Left at 05:30 got to Wellington Arch at 06:30 realised I was at Marble Arch so cycled to the right place.
Couldn't see any one there :-(
Cycled to Brighton on my todd rained the whole way.
I have never been so cold since I was in the army.
My hands and feet were unbelievable cold, my little fingers and the one next to them are sort of pins and needley still when you touch them!
Saw loads of people on their roadies blasting past me might have been a few CCers?
I was not ready for this ride kit and fitness wise!
What do you lot use to keep you pinkies and tootsies warm in the wet?


----------



## defy-one (4 Nov 2012)

RiflemanSmith said:


> That was not fun!
> Left at 05:30 got to Wellington Arch at 06:30 realised I was at Marble Arch so cycled to the right place.
> Couldn't see any one there :-(
> Cycled to Brighton on my todd rained the whole way.
> ...



Dude!
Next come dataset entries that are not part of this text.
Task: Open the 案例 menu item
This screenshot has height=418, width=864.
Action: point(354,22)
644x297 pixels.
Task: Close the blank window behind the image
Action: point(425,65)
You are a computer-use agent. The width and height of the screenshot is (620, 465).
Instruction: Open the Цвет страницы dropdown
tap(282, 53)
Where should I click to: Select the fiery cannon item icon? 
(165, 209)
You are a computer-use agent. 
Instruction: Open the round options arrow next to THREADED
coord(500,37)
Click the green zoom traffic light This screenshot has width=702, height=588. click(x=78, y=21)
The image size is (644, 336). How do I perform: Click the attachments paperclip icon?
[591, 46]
Did you eventually go to Wellington Arch? Mark,Paul and i were there for half an hour taking pics and generally hanging around as the cars crossed the main road in packs of 8
You must be made of the right stuff as we bailed at that point. Very well done and look forward to hooking up with the next time we get into London


----------



## User10571 (4 Nov 2012)

RiflemanSmith said:


> That was not fun!
> Left at 05:30 got to Wellington Arch at 06:30 realised I was at Marble Arch so cycled to the right place.
> Couldn't see any one there :-(
> Cycled to Brighton on my todd rained the whole way.
> ...


Well done, that man. Sorry that it wasn't a sunnier day for you.

JB


----------



## StuAff (4 Nov 2012)

RiflemanSmith said:


> That was not fun!
> Left at 05:30 got to Wellington Arch at 06:30 realised I was at Marble Arch so cycled to the right place.
> Couldn't see any one there :-(
> Cycled to Brighton on my todd rained the whole way.
> ...


Bravo!!!


----------



## Tim Hall (4 Nov 2012)

RiflemanSmith said:


> That was not fun!
> 
> What do you lot use to keep you pinkies and tootsies warm in the wet?


 
I had Gore Bike wear gloves and Endura MT500 overshoes. Both suffer from the same problem as all gloves and shoes in that there's a great big hole where your hand or foot goes in, providing an ideal path for water to get in. With the gloves I make sure the sleeves of my waterproof overlap the cuffs of the gloves so the rain can't get in. There's a huge amount of water that runs off your sleeves in a glove-ward direction when your hands are on your handlebars. Overshoes area different matter, as I don't have waterproof over trousers, to therain that runs down my legs will get into the over shoes. The idea is that being made of neoprene you can warm the water up, he said hopefully. My toes stayed warm, but when I got home my socks were soaking.


----------



## defy-one (4 Nov 2012)

Top tip i picked up and used today ..... Freezer bag over the front end of my shoes,then put the neoprene overshoes on.
My feet stayed warm and dry for the majority of the ride


----------



## mark st1 (4 Nov 2012)

defy-one said:


> Top tip i picked up and used today ..... Freezer bag over the front end of my shoes,then put the neoprene overshoes on.
> My feet stayed warm and dry for the majority of the ride


 
Kam did those trousers keep you dry ? and did your bag keep everything in it dry ?


----------



## topcat1 (4 Nov 2012)

http://www.flickr.com/photos/62382682@N07/sets/72157631928946980/
beat this

pics tomorrow
thanks Sandra, always great company

Riflemansmith -red bike? we were playing tag for a bit


----------



## ianrauk (4 Nov 2012)

topcat1 said:


> http://www.flickr.com/photos/62382682@N07/sets/72157631928946980/
> beat this


 

Damn TC... you could have warned me


----------



## mmmmartin (4 Nov 2012)

RiflemanSmith said:


> pinkies


The best thing is a pair of Buffalo mittens, which get wet but stay warm even in gale force winds and snow. Sealskinz mittens if available might be good, I doubt it though.
Ex-army gloves from Afghanistan are the very best gloves money can buy, get a pair slightly too big, they stay warm even when they are so wet you can wring the wayer out of them, which is what I discovered on Saturday morning. Ebay is the place, about a tenner the price. On the FNRttC trip to John o Groats they were nicknamed The Magic Gloves Of War. 


RiflemanSmith said:


> tootsies


Sealskin socks, neoprene overshoes, but my feet turn to stone and hurt all the time at quite reasonable temperatures. 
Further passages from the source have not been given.